An exact copy is required of every line from the one with "At what coordinates" through the end of the data below, and the pictures must stay out of it.

-------- INPUT DATA --------

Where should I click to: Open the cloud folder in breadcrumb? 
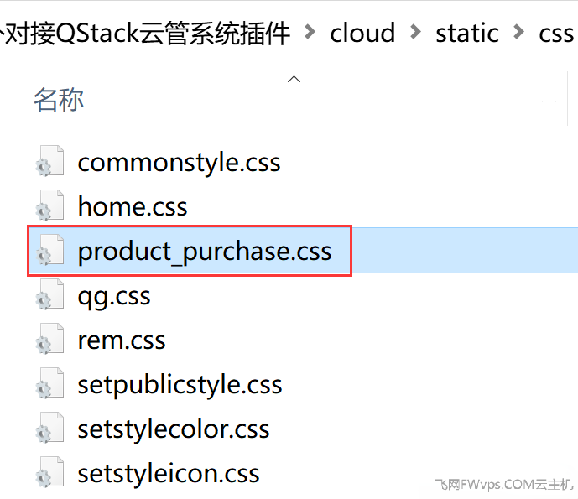[362, 33]
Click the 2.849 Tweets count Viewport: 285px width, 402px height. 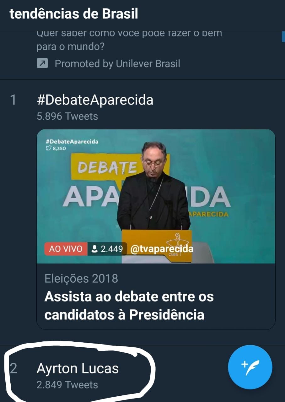click(x=67, y=385)
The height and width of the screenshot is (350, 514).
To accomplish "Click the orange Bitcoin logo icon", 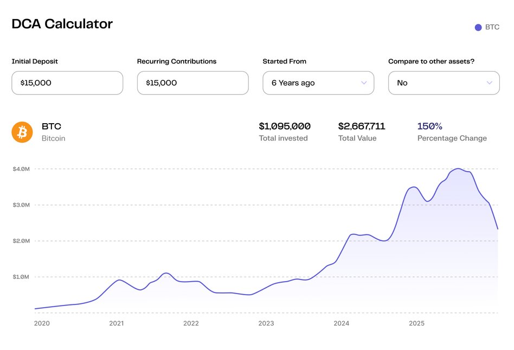I will pos(22,132).
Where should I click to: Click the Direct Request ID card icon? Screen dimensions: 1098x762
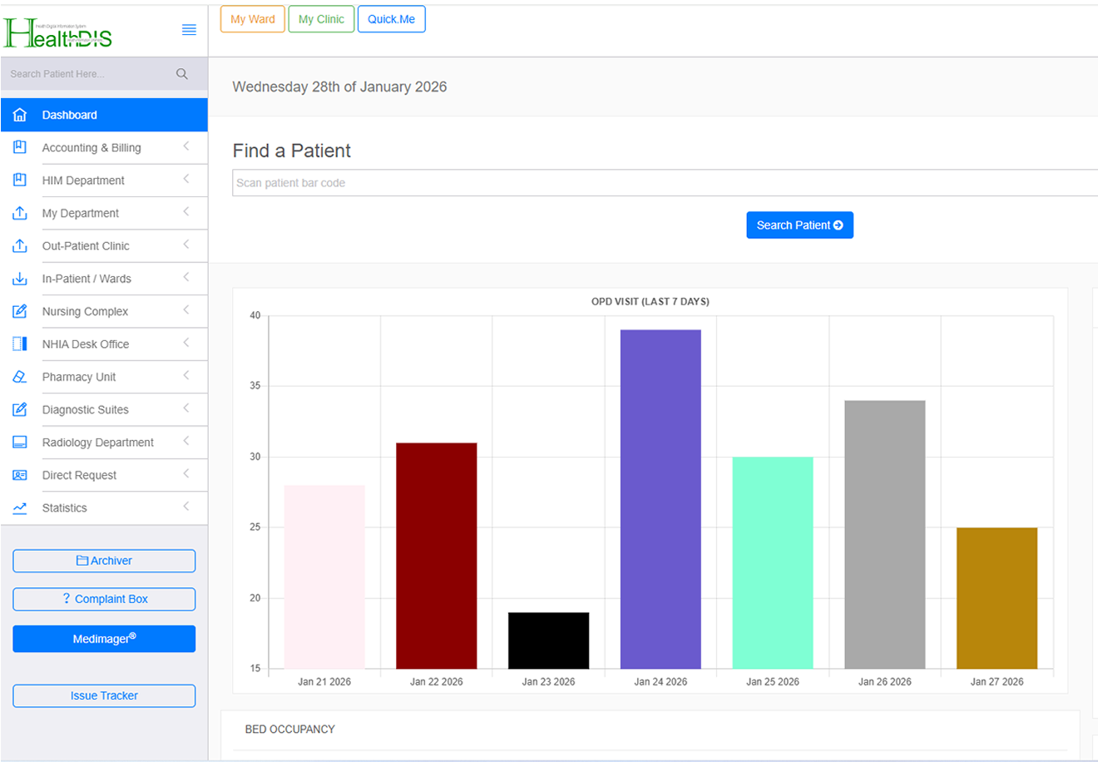(x=20, y=475)
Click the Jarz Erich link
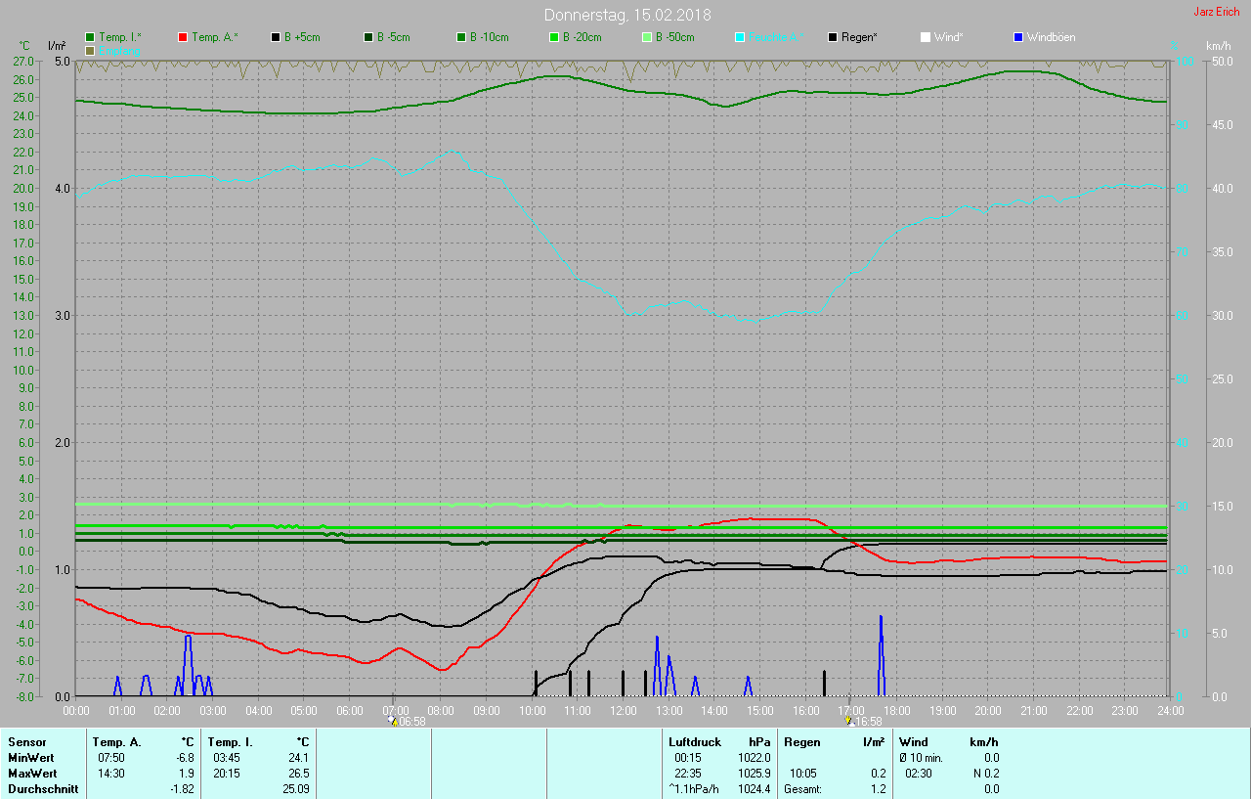The height and width of the screenshot is (799, 1251). [1217, 12]
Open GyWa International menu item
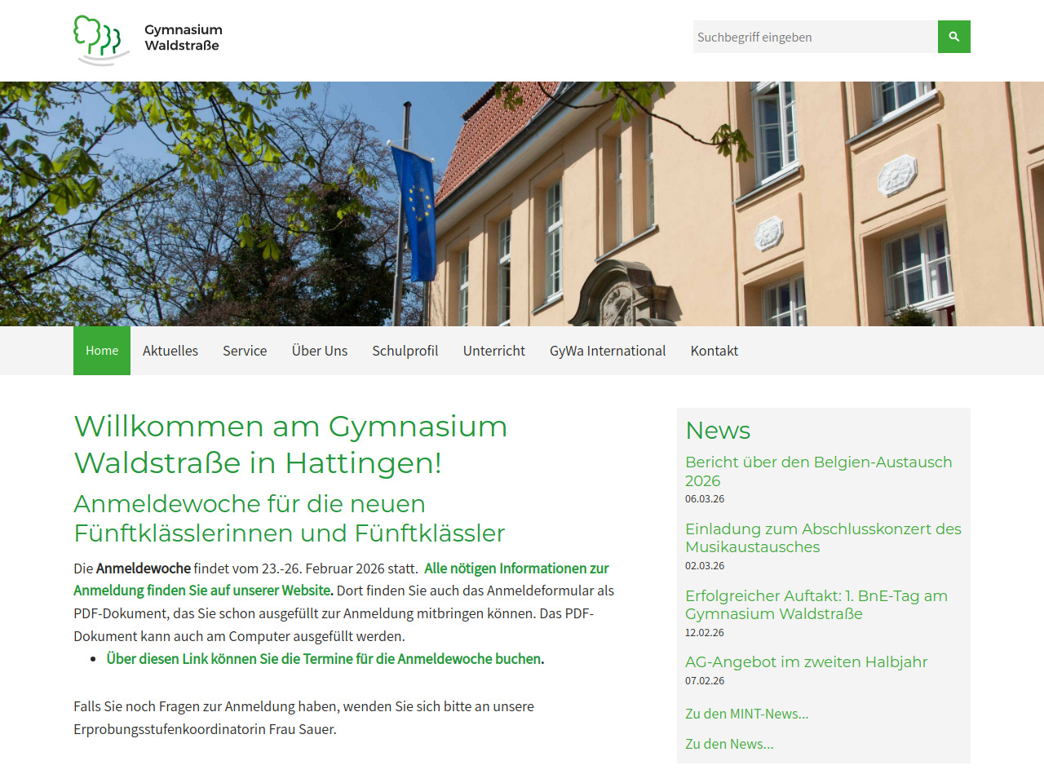 608,351
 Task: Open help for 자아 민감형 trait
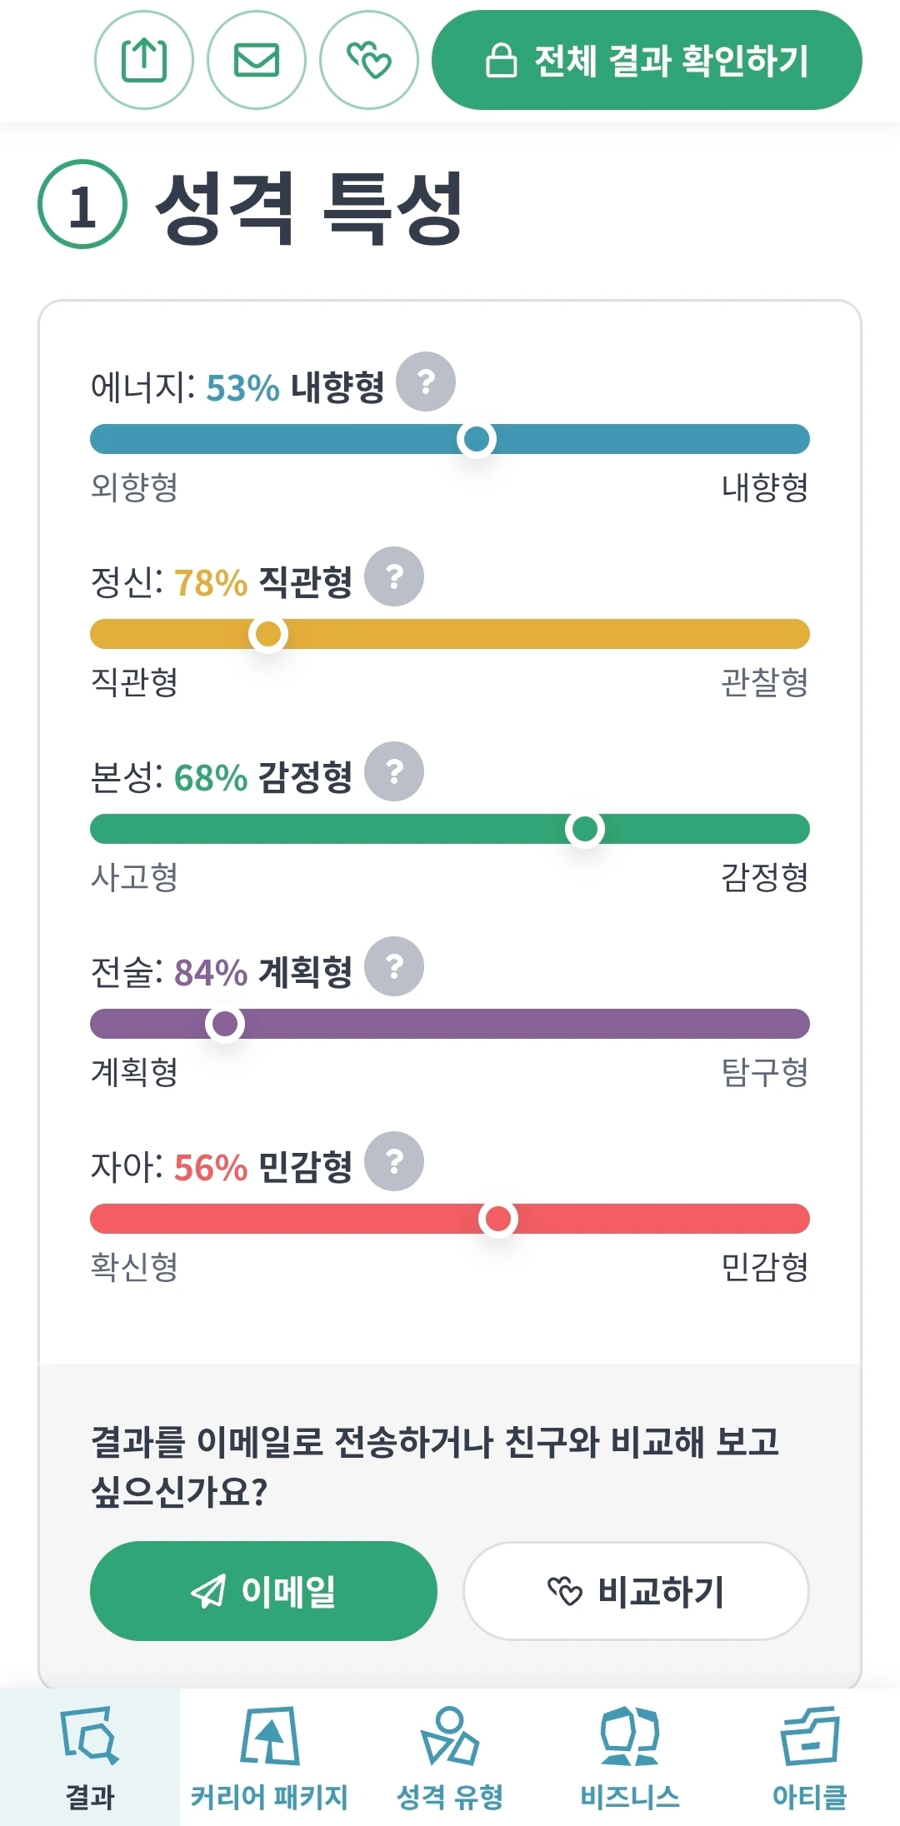click(x=394, y=1161)
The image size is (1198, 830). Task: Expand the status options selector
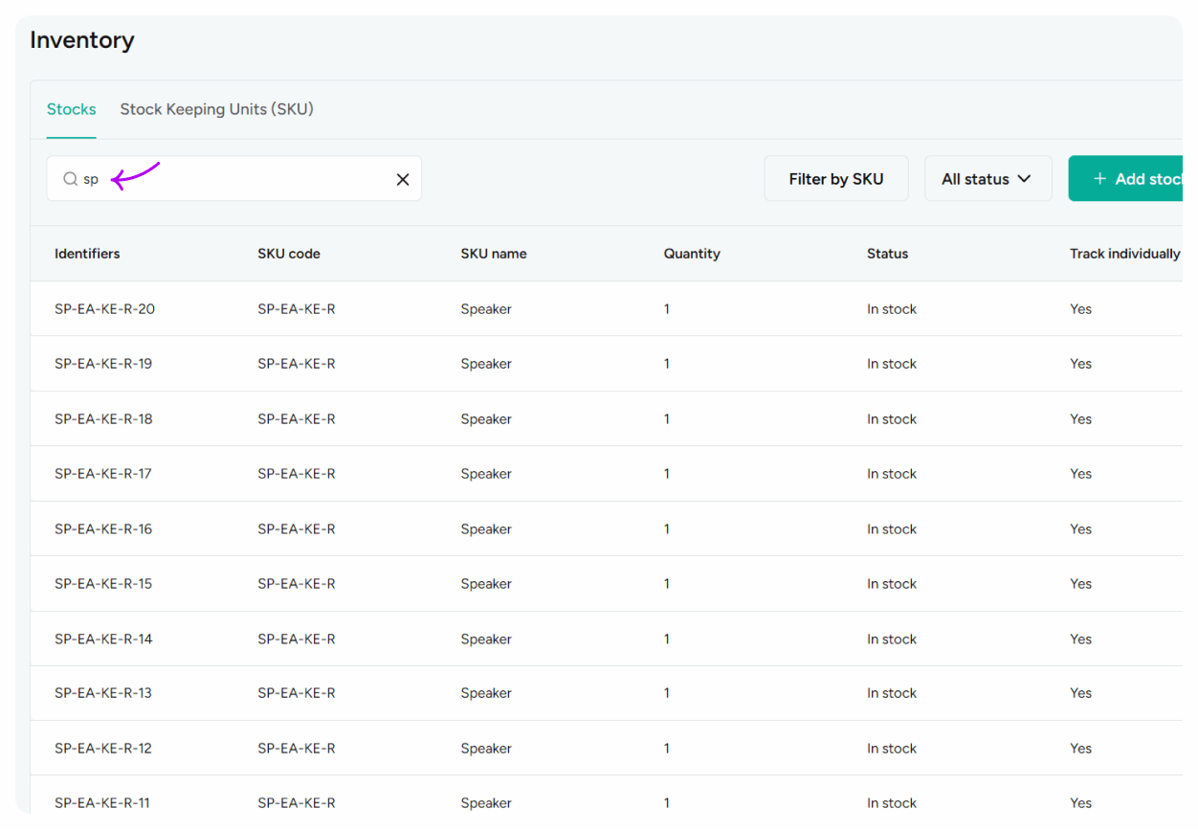[987, 178]

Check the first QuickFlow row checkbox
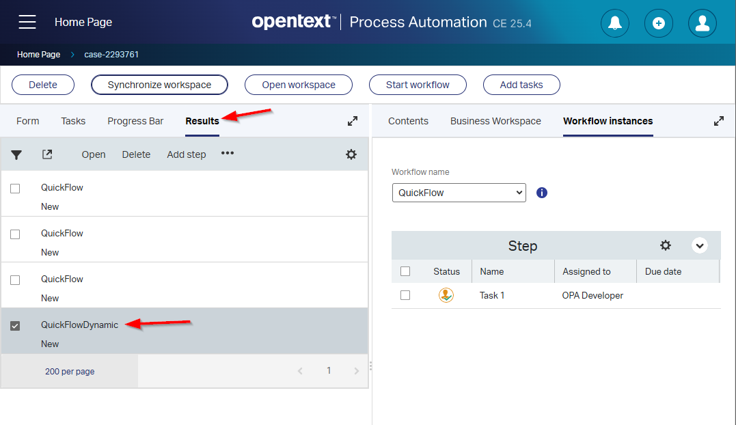(x=15, y=189)
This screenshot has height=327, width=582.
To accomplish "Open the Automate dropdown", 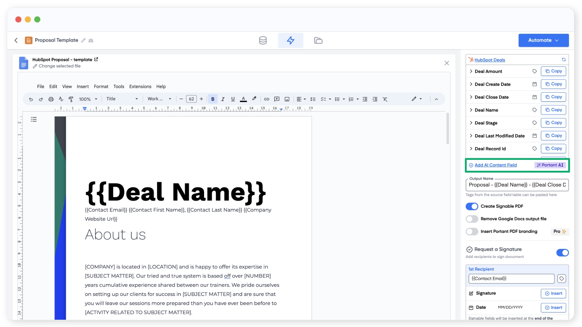I will pyautogui.click(x=543, y=40).
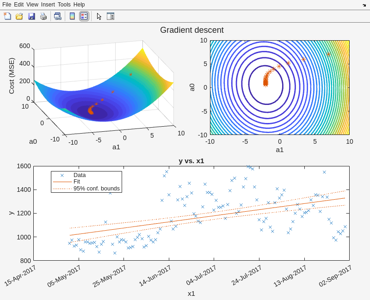Click the Open File folder icon
370x300 pixels.
pos(19,16)
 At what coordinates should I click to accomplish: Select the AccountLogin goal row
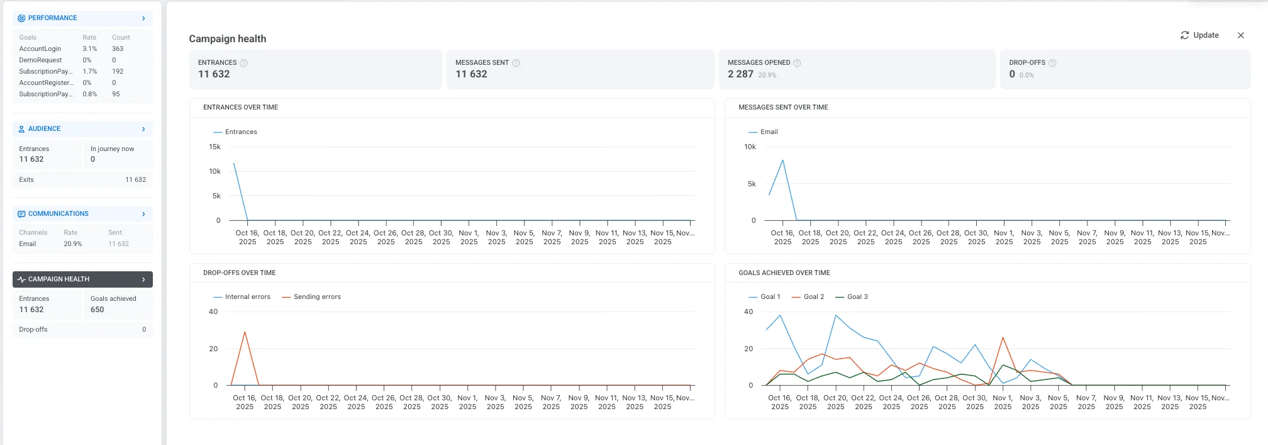(x=40, y=49)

--------

__WRITTEN ANSWER__
 At what coordinates should I click to accomplish: Select the AccountLogin goal row
(x=40, y=49)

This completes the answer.